# [RECORDS PROVIDED]
|---|
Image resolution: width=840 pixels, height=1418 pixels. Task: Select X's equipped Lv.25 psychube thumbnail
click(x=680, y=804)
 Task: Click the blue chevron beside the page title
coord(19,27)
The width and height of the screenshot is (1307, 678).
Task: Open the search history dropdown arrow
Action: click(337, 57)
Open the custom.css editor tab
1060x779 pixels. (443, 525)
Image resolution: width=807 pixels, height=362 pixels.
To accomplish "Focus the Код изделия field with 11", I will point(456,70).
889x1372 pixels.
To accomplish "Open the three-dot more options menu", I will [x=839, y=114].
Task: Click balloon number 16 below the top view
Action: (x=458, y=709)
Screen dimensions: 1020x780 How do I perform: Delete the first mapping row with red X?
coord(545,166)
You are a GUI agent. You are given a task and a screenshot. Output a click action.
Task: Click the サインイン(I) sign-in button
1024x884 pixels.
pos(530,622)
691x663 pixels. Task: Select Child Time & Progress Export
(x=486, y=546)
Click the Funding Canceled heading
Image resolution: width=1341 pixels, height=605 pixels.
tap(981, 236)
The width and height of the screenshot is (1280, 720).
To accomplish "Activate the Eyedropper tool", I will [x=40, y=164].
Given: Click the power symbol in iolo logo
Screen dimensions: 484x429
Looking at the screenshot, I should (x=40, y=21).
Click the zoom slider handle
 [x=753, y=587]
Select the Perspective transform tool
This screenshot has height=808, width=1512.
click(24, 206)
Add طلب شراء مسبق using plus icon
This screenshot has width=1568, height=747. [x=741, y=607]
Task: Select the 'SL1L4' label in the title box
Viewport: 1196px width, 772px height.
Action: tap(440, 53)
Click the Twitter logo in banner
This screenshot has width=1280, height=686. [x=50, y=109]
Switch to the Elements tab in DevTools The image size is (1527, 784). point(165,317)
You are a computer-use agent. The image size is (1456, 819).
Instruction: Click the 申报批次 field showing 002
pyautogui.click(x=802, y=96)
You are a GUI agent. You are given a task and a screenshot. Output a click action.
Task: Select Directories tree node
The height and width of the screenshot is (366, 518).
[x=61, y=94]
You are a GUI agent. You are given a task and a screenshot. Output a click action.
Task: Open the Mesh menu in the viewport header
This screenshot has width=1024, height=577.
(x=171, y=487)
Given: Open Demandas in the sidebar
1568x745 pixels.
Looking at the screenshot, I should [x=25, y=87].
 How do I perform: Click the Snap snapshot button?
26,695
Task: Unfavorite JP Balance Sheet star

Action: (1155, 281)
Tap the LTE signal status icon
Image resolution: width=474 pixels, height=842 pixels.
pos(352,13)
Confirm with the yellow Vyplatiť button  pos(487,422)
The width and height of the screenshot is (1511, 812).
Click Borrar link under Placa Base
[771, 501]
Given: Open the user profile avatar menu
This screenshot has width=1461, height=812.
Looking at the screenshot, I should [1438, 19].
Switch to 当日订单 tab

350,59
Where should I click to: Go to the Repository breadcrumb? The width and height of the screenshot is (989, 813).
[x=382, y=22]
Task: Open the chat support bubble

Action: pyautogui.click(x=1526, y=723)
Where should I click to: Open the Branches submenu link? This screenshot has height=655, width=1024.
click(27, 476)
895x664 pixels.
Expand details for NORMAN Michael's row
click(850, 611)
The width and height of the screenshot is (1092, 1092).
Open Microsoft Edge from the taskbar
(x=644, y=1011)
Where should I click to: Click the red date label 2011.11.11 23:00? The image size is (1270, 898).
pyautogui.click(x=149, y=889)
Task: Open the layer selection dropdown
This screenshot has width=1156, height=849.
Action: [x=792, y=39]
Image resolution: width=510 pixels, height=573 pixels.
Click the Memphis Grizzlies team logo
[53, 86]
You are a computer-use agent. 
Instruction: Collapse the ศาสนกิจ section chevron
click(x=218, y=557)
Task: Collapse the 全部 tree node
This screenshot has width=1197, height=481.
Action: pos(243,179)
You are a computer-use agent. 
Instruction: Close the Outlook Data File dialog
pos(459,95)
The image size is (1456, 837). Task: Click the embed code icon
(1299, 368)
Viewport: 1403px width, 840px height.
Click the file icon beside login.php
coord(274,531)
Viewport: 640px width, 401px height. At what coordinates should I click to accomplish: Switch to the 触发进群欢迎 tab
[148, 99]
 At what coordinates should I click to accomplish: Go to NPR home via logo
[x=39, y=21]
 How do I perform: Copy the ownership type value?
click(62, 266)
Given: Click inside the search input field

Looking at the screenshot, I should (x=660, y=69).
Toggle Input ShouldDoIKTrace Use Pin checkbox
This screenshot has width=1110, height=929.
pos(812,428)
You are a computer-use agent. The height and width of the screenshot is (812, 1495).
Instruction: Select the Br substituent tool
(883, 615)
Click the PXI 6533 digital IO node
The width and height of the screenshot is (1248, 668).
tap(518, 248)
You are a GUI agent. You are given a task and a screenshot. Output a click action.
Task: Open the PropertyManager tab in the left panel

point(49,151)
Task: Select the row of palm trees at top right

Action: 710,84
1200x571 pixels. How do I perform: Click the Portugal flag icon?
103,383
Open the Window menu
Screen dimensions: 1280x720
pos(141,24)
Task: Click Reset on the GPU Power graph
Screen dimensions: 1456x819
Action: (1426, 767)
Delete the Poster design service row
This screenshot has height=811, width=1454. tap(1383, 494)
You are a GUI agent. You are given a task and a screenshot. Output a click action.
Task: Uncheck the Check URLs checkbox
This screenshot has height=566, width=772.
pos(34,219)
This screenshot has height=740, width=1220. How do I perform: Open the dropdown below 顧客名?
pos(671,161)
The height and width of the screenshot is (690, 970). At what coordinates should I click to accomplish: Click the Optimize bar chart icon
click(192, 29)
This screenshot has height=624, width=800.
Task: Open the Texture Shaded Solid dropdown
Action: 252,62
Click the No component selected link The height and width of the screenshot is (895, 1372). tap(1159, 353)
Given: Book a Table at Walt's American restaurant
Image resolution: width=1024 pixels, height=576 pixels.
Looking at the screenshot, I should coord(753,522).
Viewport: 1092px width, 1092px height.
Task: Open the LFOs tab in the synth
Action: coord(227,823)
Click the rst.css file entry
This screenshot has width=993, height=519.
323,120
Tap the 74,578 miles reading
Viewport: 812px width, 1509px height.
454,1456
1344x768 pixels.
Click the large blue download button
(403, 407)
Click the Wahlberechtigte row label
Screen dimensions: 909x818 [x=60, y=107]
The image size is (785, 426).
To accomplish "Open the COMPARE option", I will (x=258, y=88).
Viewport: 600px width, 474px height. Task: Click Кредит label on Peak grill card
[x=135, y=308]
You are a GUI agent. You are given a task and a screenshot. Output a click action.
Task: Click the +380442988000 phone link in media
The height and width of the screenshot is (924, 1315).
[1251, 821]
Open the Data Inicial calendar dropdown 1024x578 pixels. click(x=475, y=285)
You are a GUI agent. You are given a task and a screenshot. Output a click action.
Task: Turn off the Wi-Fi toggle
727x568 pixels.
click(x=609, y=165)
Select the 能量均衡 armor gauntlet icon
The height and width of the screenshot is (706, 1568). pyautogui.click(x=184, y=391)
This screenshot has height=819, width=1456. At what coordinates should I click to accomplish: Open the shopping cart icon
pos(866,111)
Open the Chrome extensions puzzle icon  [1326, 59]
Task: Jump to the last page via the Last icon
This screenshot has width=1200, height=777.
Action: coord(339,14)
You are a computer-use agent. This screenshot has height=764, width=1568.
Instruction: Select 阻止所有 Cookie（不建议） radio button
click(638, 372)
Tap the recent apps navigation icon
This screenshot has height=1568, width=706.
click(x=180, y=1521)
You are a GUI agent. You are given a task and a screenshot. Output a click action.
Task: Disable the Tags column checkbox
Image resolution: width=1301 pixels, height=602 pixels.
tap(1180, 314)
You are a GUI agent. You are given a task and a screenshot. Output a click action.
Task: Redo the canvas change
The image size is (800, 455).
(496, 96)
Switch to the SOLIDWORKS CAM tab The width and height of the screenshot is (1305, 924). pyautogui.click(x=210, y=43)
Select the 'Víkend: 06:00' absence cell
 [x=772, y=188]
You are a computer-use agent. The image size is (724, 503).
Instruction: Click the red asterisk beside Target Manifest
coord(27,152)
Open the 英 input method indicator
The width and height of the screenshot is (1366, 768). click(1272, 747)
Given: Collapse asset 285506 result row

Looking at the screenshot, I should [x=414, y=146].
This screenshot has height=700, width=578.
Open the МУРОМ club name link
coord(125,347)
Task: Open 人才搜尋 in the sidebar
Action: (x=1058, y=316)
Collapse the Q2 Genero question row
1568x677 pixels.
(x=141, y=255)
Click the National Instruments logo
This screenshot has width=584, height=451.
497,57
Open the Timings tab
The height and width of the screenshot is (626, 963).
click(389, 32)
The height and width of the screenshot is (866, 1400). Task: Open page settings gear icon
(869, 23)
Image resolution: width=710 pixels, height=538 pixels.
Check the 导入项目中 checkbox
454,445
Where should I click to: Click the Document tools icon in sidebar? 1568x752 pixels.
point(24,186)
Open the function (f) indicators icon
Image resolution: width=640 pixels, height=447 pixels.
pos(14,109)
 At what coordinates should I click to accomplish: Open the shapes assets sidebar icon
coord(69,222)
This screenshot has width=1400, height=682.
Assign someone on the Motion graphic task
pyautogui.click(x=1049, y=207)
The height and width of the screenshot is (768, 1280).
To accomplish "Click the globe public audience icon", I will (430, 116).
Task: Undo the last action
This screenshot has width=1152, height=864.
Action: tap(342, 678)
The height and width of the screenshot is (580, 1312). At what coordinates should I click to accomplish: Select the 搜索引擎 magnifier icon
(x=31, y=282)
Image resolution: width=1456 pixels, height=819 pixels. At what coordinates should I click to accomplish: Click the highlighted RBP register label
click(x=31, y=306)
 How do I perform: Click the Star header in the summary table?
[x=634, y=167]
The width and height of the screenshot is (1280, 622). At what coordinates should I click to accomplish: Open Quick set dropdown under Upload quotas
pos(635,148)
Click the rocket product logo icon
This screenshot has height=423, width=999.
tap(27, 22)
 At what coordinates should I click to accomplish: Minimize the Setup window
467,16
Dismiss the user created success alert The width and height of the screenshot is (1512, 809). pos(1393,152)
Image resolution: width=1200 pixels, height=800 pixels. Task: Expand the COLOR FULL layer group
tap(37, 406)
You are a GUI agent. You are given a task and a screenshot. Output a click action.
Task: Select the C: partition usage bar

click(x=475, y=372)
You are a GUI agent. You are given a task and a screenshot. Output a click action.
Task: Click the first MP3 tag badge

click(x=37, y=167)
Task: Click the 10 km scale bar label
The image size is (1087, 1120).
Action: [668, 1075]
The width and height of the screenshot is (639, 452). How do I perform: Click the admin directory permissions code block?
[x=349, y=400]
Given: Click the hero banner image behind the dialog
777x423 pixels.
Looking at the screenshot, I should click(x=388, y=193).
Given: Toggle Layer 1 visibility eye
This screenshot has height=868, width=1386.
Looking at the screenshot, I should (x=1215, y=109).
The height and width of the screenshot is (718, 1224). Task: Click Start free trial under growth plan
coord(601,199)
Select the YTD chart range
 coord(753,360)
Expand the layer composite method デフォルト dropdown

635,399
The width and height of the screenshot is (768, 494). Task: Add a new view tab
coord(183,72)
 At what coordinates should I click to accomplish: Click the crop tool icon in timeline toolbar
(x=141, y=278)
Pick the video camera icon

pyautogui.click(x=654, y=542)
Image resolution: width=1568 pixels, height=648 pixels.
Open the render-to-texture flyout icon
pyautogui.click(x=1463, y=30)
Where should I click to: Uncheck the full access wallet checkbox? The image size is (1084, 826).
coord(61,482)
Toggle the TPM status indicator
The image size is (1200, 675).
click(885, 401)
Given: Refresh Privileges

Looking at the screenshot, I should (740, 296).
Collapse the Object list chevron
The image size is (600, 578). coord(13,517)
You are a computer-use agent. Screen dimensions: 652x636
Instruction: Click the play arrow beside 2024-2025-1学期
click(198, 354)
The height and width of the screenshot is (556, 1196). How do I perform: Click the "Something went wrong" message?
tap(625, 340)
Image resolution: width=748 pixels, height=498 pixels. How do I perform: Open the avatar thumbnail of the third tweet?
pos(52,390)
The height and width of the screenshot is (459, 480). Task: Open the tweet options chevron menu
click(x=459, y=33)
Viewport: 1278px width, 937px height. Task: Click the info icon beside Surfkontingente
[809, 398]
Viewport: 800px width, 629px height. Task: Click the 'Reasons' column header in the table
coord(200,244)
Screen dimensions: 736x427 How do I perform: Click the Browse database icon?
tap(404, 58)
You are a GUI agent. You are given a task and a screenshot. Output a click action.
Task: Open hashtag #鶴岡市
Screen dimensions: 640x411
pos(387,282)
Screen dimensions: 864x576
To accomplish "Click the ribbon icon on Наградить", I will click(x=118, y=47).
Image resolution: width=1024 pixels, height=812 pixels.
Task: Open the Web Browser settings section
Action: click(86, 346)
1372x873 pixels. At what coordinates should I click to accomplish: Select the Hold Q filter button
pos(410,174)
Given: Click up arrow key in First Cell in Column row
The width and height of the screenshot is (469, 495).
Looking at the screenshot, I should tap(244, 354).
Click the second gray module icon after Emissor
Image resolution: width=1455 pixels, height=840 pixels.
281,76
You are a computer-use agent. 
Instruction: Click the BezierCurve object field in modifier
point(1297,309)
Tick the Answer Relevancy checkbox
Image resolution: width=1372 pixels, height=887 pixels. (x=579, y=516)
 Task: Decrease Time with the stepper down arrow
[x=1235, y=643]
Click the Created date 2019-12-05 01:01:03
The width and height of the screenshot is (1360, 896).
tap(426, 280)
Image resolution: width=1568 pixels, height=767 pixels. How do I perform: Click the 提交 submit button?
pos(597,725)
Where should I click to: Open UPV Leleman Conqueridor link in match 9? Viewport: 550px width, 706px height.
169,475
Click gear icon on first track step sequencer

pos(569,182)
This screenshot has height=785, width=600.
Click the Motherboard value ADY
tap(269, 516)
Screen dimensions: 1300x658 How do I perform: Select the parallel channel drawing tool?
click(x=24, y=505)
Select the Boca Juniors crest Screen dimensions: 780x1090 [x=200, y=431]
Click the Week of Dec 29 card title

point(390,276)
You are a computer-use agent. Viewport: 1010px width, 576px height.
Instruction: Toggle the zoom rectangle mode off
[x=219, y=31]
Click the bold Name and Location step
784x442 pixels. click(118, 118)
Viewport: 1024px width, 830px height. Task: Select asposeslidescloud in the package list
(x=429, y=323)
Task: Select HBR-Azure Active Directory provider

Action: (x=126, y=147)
|---|
# [SET PROBLEM]
Which lines in the material above contain the word "dimensions"? Return each of them in full.

# [TASK ANSWER]
Screen dimensions: 1020x780 How do I perform: Delete the first mapping row with red X?
Screen dimensions: 484x429
Screen dimensions: 1280x720
Screen dimensions: 1456x819
Screen dimensions: 909x818 [x=60, y=107]
You are a computer-use agent. Screen dimensions: 652x636
Screen dimensions: 736x427 How do I perform: Click the Browse database icon?
Screen dimensions: 640x411
Screen dimensions: 864x576
Screen dimensions: 1300x658 How do I perform: Select the parallel channel drawing tool?
Select the Boca Juniors crest Screen dimensions: 780x1090 [x=200, y=431]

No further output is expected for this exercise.